Eva is the reluctant mother and Kevin the reluctant son. As a baby Kevin won't stop screaming, and as a child he refuses to accept toilet training until Eva throws him at a wall, breaking his arm and and thus 'teaching' him.

Still he seems to hate his mother, and still he covers up most of his inappropriate behavior to such an extent that father Franklin (John C. Reilly) persists in denying that there's anything wrong with Kevin.

At one point, though, it seems as if Kevin is giving preference to Eva over Franklin because he shoos his father away so his mother can continue reading to him. The reading is from Howard Pyle's The Merry Adventures of Robin Hood: Of Great Renown in Nottinghamshire (1883), from the chapter 'Robin Hood Shoots Before Queen Eleanor'. Eva begins to read, and the viewer will later realize that what she reads is relevant if not crucial to Kevin's deviant development:

'"By my soul!" cried Gilbert. "Art thou the devil in blue, to shoot in that wise?"

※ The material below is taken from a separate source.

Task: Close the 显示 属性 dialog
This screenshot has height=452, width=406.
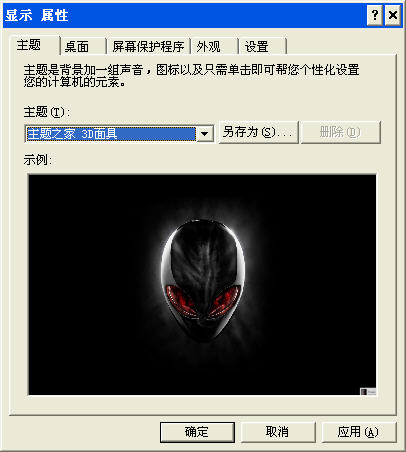Action: coord(393,15)
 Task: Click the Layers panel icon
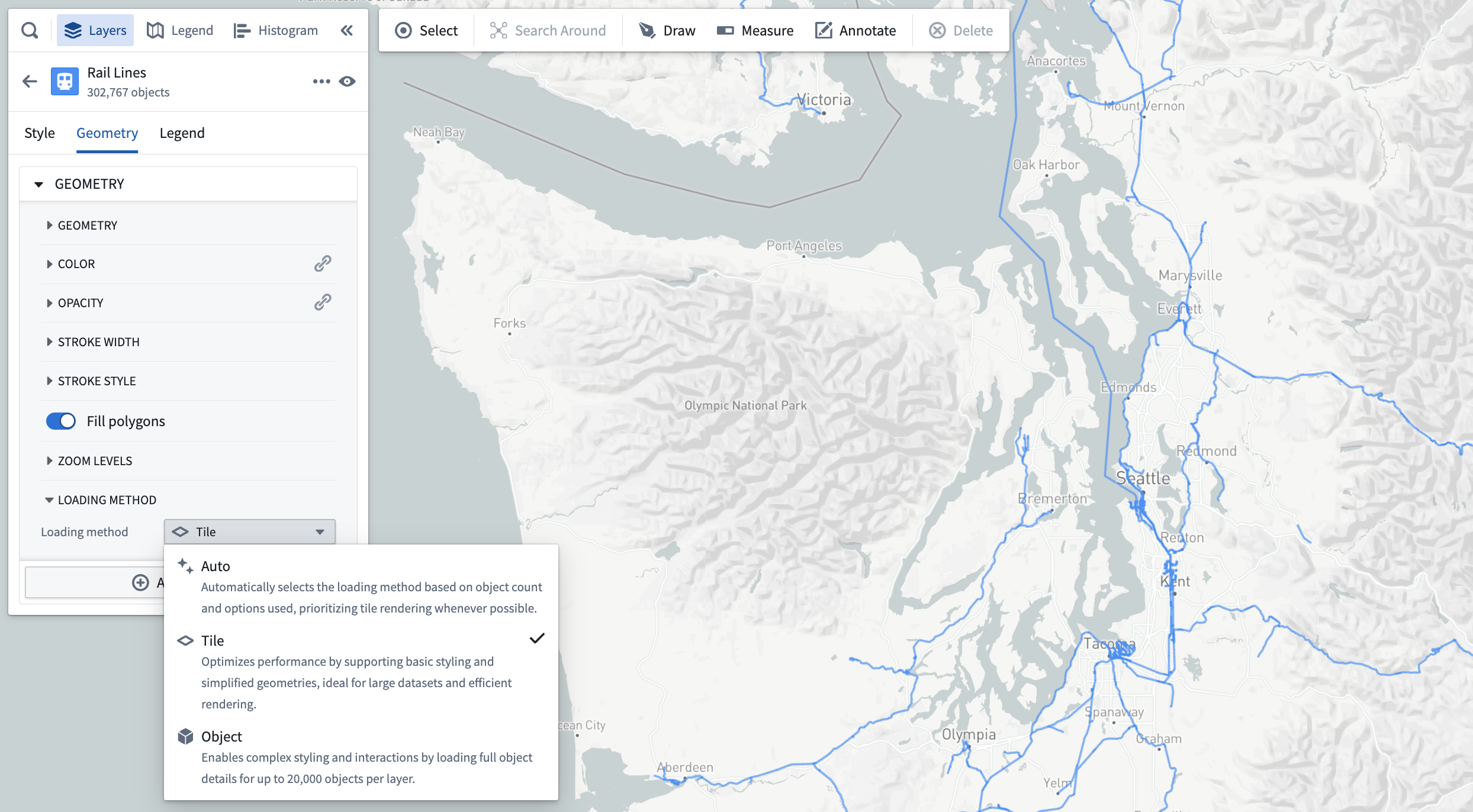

"Nay," quoth Robin, laughing, "not quite so ill as that, I trust." And he took up another shaft and fitted it to the string. Again he shot, and again he smote [his] arrow close beside the center; a third time he loosed his bowstring and dropped his arrow just betwixt the other two and into the very center, so that the feathers of all three were ruffled together, seeming from a distance to be one thick shaft.

And now a low murmur ran all among that great crowd [...]'. The sentence (this part unread: the film is set in Connecticut) continues 'for never before had London seen such shooting as this; and never again would it see it after Robin Hood's day had gone', but Franklin interrupts at this point.

Eva continues reading after Franklin leaves, and from the same chapter, but for some reason she goes back about five pages:

'Two hundred and eighty score shafts were shot in all, and so deftly were they sped that when the shooting was done each target looked like the back of a hedgehog when the farm dog snuffs at it.'

Eva has now provided ammunition for Kevin's apparently senseless war on the world, even provided him with an interest apart from persecuting her: archery, beginning with arrows with rubber tips and then progressing to metal arrowheads, all of which is encouraged by Franklin.

Kevin will continue to manipulate and persecute Eva while hoodwinking Franklin, and carry out a number of not quite provable but inappropriate or harmful acts until the final massacre, when all four members of the family will be destroyed physically or mentally – along with Kevin's many victims.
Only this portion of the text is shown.